:: REQUIRED ACTION ::
Go through the entries below and print, exactly, the lines starting at the one with "Given: Click the Share button" and ending at the one with "Given: Click the San Andrés island label", keeping both ends and no others.
***** STUDY MATERIAL
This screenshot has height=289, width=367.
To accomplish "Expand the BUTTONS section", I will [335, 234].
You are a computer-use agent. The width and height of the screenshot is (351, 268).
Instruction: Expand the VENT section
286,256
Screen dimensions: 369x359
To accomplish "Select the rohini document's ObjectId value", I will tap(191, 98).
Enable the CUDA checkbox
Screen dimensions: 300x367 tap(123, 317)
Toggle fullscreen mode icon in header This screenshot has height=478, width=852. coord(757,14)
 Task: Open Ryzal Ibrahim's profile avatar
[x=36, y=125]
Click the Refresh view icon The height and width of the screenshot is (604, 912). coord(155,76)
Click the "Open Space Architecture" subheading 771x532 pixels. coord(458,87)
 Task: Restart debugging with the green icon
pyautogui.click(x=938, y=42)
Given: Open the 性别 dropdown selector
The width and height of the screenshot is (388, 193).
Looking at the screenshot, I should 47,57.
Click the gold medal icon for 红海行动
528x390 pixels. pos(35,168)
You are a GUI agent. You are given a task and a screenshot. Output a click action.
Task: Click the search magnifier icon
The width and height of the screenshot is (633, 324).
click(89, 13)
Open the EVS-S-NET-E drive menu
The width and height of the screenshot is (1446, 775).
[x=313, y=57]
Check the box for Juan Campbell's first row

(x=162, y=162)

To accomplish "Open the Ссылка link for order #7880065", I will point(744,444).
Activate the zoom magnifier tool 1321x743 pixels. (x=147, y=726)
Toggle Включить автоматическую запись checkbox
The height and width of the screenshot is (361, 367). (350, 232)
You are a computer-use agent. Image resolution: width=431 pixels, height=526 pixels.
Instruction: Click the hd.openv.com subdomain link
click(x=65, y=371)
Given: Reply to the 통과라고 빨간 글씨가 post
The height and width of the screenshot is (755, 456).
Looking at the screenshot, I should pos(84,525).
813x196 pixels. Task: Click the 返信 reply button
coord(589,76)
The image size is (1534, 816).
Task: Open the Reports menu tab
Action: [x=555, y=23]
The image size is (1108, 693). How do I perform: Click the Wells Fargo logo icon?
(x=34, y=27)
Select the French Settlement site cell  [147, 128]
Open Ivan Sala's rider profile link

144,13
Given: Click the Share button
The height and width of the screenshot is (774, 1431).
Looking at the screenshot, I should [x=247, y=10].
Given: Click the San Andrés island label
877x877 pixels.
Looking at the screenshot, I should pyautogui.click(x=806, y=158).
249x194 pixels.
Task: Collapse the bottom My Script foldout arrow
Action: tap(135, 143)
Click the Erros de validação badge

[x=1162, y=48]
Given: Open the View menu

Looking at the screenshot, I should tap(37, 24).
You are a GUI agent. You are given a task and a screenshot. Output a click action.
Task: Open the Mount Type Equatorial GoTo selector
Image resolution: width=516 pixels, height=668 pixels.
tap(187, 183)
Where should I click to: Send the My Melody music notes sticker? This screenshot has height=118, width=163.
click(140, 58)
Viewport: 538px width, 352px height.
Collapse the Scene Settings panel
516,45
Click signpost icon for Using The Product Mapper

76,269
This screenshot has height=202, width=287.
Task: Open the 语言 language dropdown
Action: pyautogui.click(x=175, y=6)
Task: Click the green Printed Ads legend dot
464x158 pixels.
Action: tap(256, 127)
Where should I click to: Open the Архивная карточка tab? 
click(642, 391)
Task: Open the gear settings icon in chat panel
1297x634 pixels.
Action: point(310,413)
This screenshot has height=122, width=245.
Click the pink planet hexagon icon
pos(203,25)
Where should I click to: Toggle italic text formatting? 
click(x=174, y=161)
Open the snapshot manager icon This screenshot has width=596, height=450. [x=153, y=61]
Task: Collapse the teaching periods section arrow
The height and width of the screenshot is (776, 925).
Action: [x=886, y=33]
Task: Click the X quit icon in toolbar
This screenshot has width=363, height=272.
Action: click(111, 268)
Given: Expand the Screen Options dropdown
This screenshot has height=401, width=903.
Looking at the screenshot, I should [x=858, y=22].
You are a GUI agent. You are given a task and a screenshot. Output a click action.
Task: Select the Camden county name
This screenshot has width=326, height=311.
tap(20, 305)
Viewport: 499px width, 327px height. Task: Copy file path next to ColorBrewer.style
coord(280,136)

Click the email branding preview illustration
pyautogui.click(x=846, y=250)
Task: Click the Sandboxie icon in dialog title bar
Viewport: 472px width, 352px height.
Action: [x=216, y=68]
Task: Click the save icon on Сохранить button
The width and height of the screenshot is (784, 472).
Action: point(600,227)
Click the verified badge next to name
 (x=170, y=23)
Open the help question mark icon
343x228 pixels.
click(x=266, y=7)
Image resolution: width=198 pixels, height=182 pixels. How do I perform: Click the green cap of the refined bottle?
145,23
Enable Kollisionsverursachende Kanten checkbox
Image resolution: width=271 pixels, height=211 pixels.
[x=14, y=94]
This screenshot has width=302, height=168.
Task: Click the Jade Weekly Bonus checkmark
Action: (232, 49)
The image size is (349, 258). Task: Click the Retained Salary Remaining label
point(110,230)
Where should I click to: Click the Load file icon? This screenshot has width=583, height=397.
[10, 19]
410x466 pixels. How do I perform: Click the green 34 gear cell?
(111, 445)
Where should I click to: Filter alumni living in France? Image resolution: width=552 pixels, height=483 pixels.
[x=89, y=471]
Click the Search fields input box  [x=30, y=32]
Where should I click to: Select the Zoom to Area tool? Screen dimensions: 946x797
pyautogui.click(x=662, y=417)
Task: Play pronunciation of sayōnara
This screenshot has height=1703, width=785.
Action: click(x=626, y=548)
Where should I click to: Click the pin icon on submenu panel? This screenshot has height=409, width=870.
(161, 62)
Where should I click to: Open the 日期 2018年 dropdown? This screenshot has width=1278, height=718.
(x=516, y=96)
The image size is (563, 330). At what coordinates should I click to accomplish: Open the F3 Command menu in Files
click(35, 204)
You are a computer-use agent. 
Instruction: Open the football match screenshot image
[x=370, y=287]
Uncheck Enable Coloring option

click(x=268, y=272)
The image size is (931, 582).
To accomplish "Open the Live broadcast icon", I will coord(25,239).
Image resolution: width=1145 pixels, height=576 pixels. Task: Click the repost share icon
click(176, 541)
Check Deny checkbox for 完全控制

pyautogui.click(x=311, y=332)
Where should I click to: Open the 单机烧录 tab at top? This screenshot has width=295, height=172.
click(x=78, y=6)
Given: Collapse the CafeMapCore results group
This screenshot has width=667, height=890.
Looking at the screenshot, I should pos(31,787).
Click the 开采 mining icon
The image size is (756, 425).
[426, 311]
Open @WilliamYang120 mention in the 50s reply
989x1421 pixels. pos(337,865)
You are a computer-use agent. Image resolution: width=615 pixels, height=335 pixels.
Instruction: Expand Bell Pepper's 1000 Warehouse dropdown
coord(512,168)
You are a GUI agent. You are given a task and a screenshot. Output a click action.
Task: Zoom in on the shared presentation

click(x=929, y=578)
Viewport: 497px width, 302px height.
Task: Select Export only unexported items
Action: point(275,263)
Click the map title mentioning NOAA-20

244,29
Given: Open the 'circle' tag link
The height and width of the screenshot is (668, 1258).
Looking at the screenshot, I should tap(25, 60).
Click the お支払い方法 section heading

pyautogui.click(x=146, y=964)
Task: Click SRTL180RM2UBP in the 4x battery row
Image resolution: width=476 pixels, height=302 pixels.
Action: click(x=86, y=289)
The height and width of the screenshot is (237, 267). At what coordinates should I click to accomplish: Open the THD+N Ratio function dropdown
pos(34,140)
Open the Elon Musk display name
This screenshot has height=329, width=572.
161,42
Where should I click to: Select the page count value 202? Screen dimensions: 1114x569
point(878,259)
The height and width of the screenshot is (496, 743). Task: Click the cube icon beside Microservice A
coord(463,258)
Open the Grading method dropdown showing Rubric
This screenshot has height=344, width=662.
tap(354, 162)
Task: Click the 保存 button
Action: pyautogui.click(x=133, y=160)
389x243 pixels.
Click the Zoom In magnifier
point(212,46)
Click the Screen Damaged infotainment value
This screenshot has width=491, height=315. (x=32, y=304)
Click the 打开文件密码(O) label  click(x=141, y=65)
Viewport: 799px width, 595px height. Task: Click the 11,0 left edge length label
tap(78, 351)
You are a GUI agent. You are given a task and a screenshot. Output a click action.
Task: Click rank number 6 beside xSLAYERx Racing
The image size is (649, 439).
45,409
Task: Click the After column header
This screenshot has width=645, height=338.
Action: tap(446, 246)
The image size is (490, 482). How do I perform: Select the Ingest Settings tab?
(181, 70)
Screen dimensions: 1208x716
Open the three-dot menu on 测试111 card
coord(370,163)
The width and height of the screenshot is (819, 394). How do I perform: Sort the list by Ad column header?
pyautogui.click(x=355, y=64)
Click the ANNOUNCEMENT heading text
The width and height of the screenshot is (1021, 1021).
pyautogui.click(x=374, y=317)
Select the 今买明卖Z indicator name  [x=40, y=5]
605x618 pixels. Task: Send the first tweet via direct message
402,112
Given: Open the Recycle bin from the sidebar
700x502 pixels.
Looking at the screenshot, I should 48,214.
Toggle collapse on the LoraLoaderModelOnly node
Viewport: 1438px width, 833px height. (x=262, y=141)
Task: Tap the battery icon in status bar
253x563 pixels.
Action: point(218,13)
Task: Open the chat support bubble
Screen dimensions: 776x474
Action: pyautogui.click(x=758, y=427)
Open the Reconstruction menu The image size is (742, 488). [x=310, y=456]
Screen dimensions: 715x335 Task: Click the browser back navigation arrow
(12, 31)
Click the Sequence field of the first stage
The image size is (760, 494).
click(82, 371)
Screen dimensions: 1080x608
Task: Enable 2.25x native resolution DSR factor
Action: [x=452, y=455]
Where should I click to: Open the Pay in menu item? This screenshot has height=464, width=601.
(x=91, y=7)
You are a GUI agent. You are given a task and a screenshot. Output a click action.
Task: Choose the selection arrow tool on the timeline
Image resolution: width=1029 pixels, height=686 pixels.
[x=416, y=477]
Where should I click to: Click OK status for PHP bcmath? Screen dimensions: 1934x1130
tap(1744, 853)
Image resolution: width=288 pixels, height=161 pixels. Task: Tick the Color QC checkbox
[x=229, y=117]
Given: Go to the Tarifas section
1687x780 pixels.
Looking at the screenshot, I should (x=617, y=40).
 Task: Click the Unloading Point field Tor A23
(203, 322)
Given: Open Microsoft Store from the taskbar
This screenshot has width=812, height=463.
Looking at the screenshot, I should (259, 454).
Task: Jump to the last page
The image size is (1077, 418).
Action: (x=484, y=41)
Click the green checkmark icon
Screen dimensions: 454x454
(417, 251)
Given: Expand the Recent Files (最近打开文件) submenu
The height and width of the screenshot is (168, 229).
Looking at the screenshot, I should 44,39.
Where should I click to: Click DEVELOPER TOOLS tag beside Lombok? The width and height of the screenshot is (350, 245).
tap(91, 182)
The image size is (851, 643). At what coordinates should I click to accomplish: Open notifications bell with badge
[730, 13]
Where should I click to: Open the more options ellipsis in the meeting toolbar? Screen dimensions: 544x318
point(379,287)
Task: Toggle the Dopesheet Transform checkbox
**********
:: OUTPUT ::
Given: Click the Share button
The height and width of the screenshot is (774, 1431).
Looking at the screenshot, I should [x=247, y=10].
Given: Click the San Andrés island label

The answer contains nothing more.